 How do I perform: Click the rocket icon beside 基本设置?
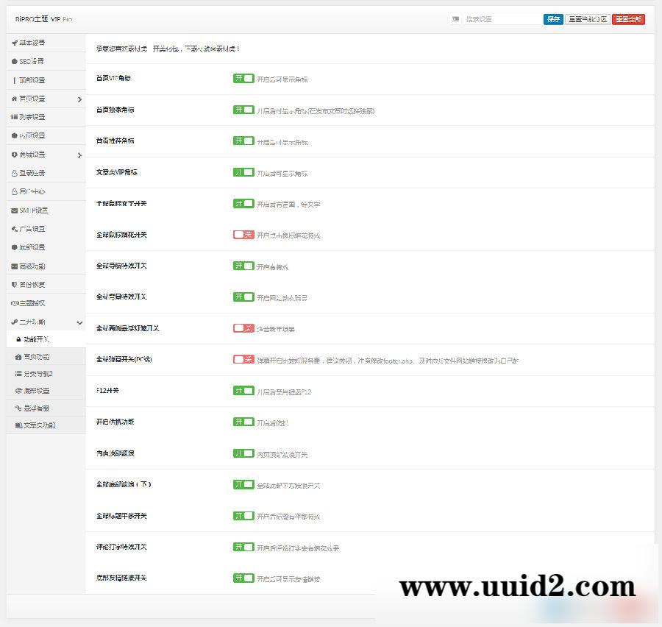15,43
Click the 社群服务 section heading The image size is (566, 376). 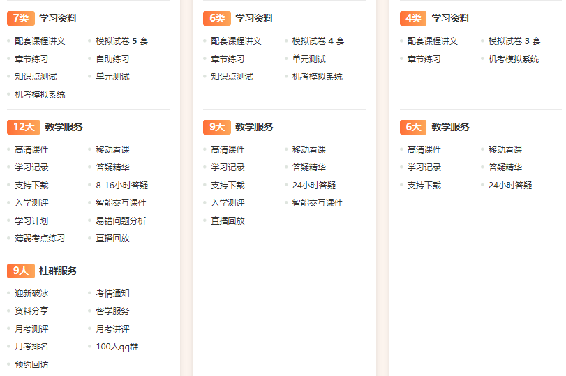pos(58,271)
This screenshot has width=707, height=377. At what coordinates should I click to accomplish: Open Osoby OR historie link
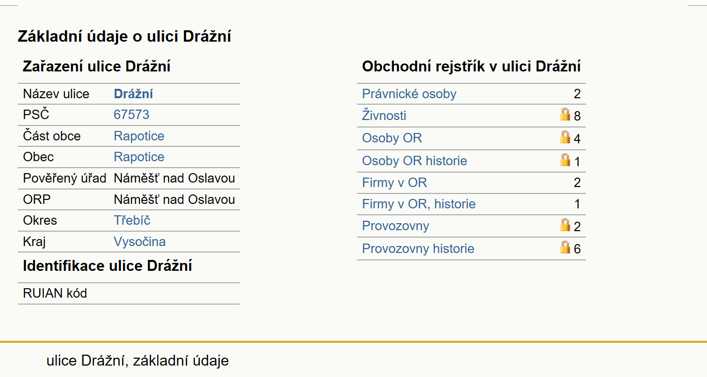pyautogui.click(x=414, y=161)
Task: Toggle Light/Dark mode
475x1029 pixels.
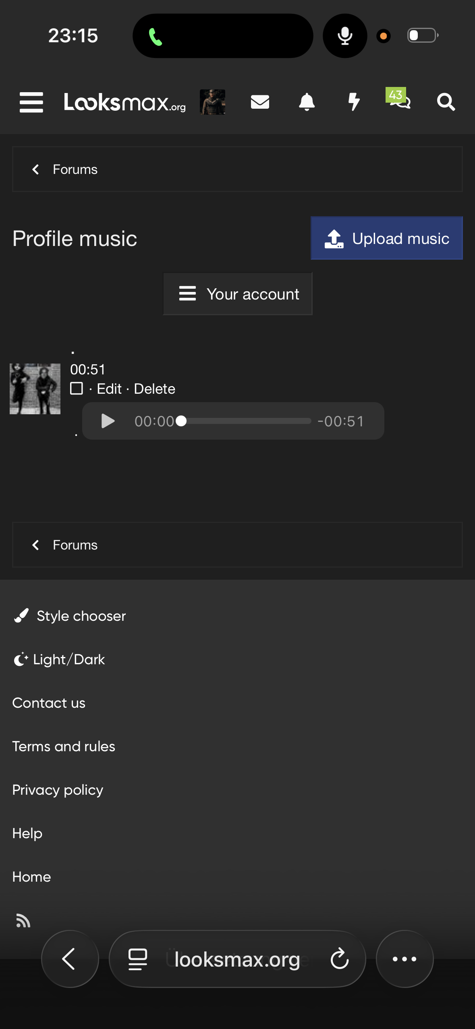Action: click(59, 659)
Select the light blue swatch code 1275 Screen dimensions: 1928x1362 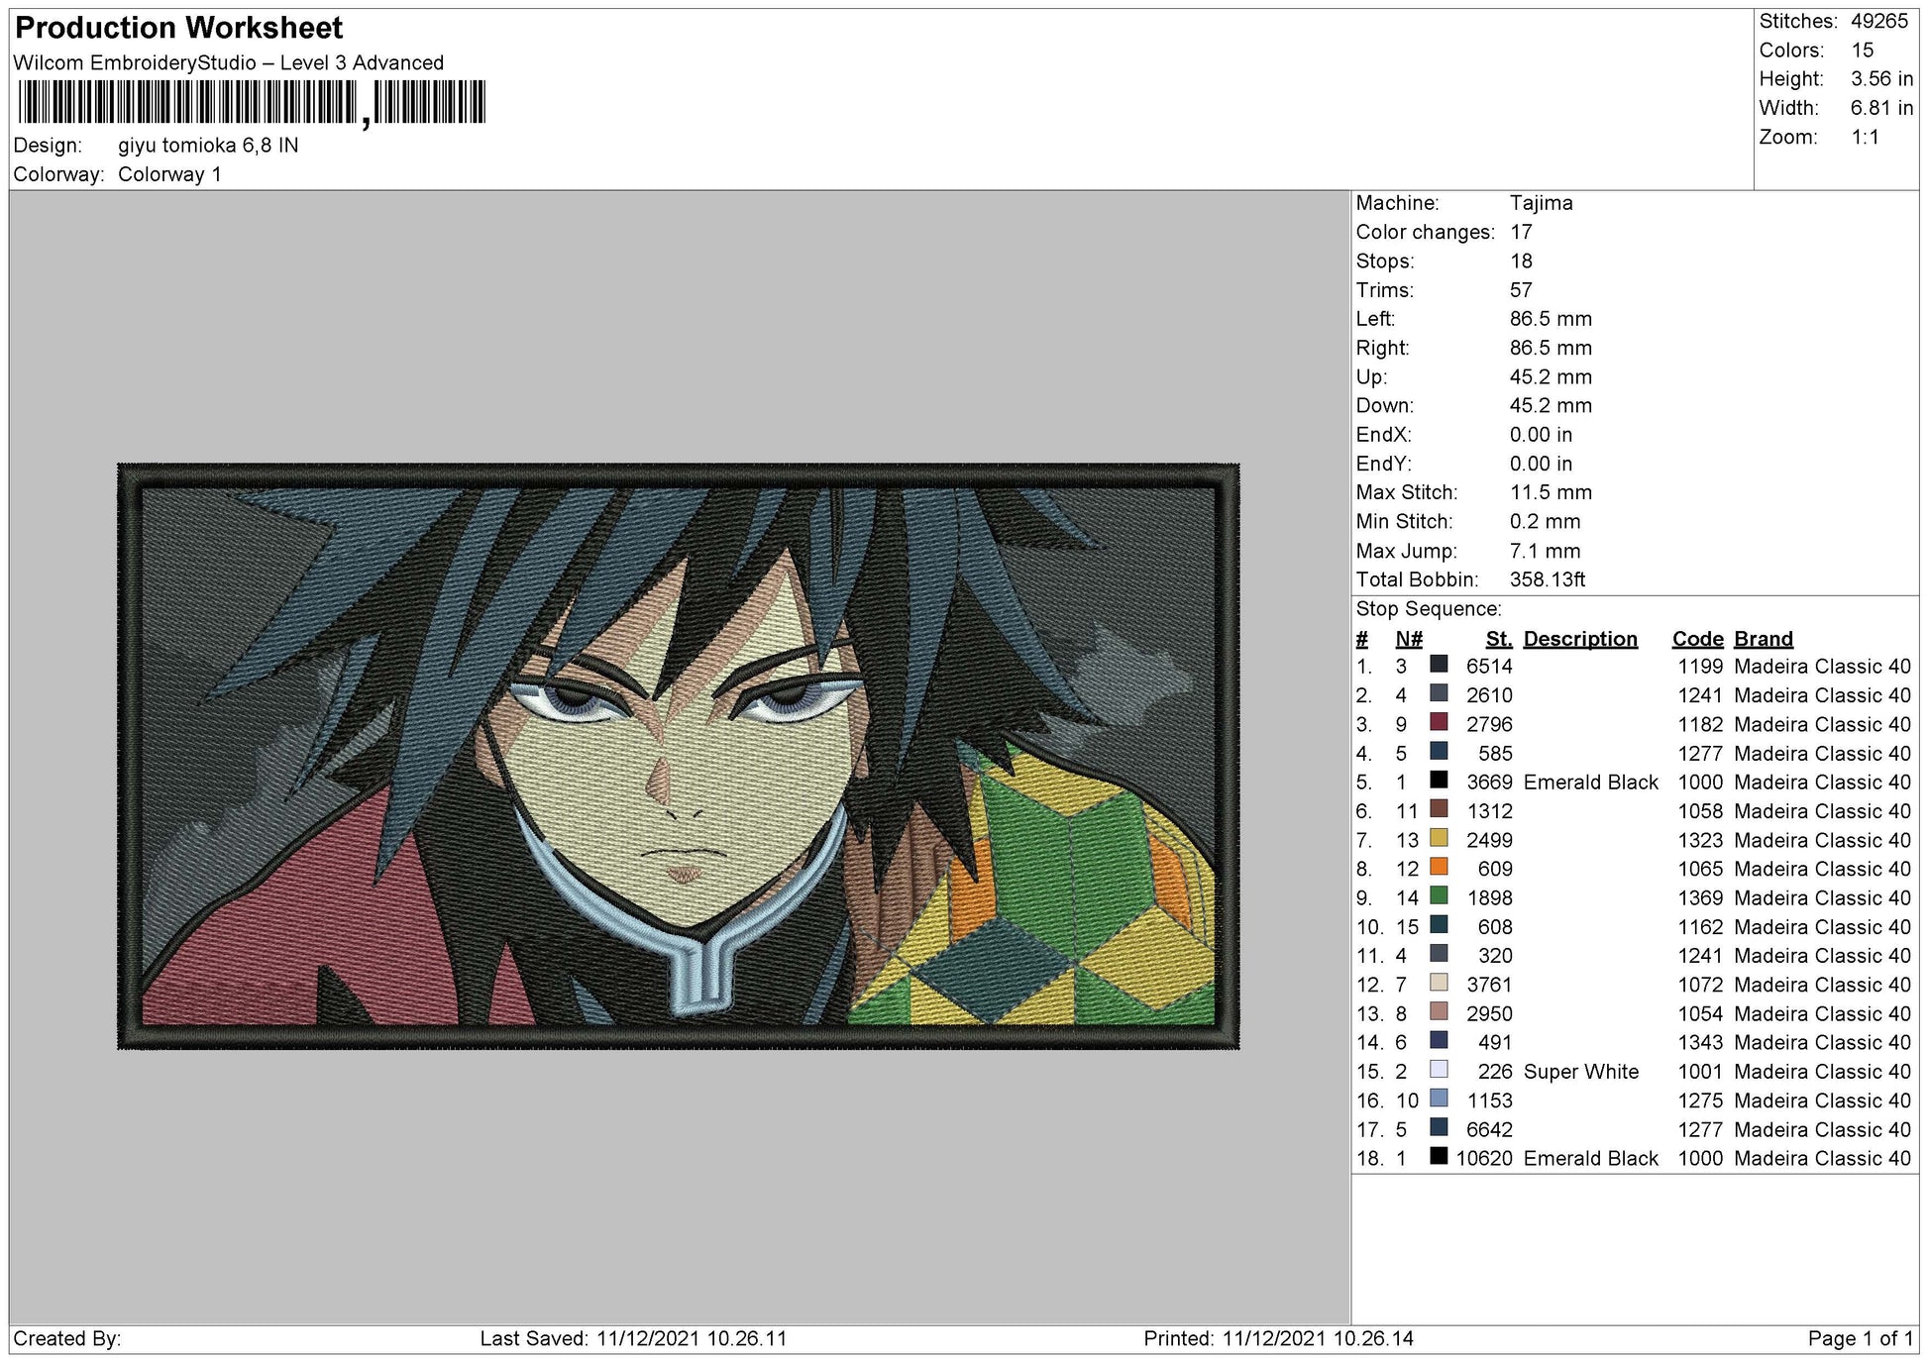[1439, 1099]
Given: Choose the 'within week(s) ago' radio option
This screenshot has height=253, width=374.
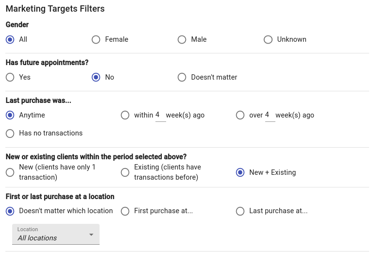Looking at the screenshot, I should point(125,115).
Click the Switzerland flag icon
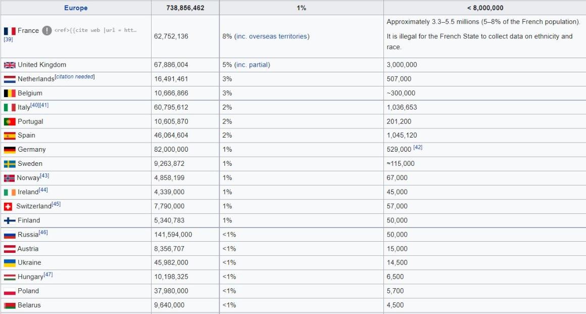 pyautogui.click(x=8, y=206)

...

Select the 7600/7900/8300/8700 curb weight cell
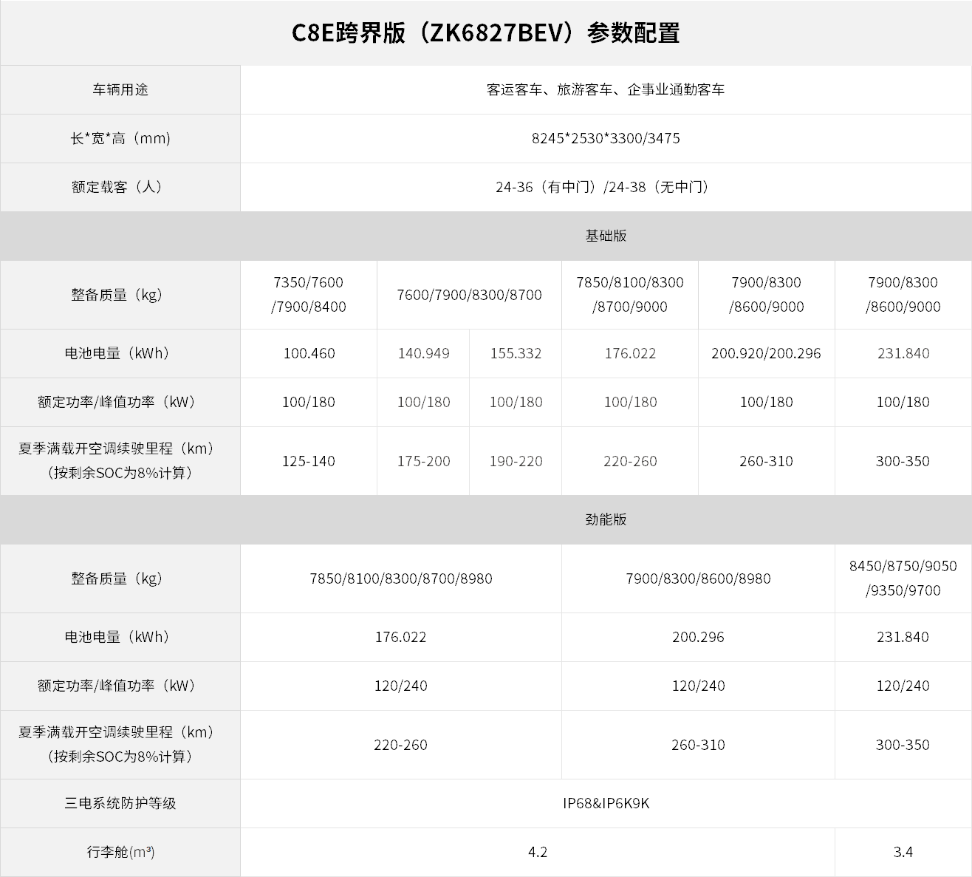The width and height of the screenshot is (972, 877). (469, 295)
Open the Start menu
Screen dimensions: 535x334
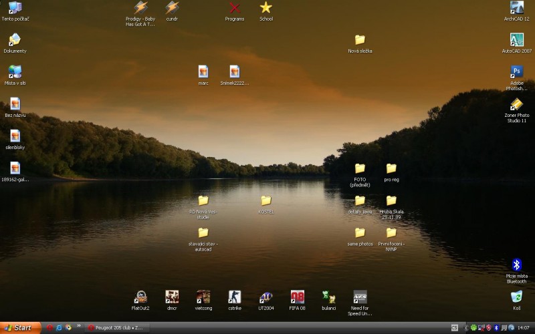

> [EXERCISE BRIEF]
Return the records verbatim, starting with the line that contains "Given: Choose the" and continuing through the line that contains "pyautogui.click(x=8, y=206)", with both of those lines included. Omit the pictures.

> [FULL SOLUTION]
Given: Choose the 'within week(s) ago' radio option
This screenshot has height=253, width=374.
Looking at the screenshot, I should point(125,115).
Click the Switzerland flag icon
 pyautogui.click(x=8, y=206)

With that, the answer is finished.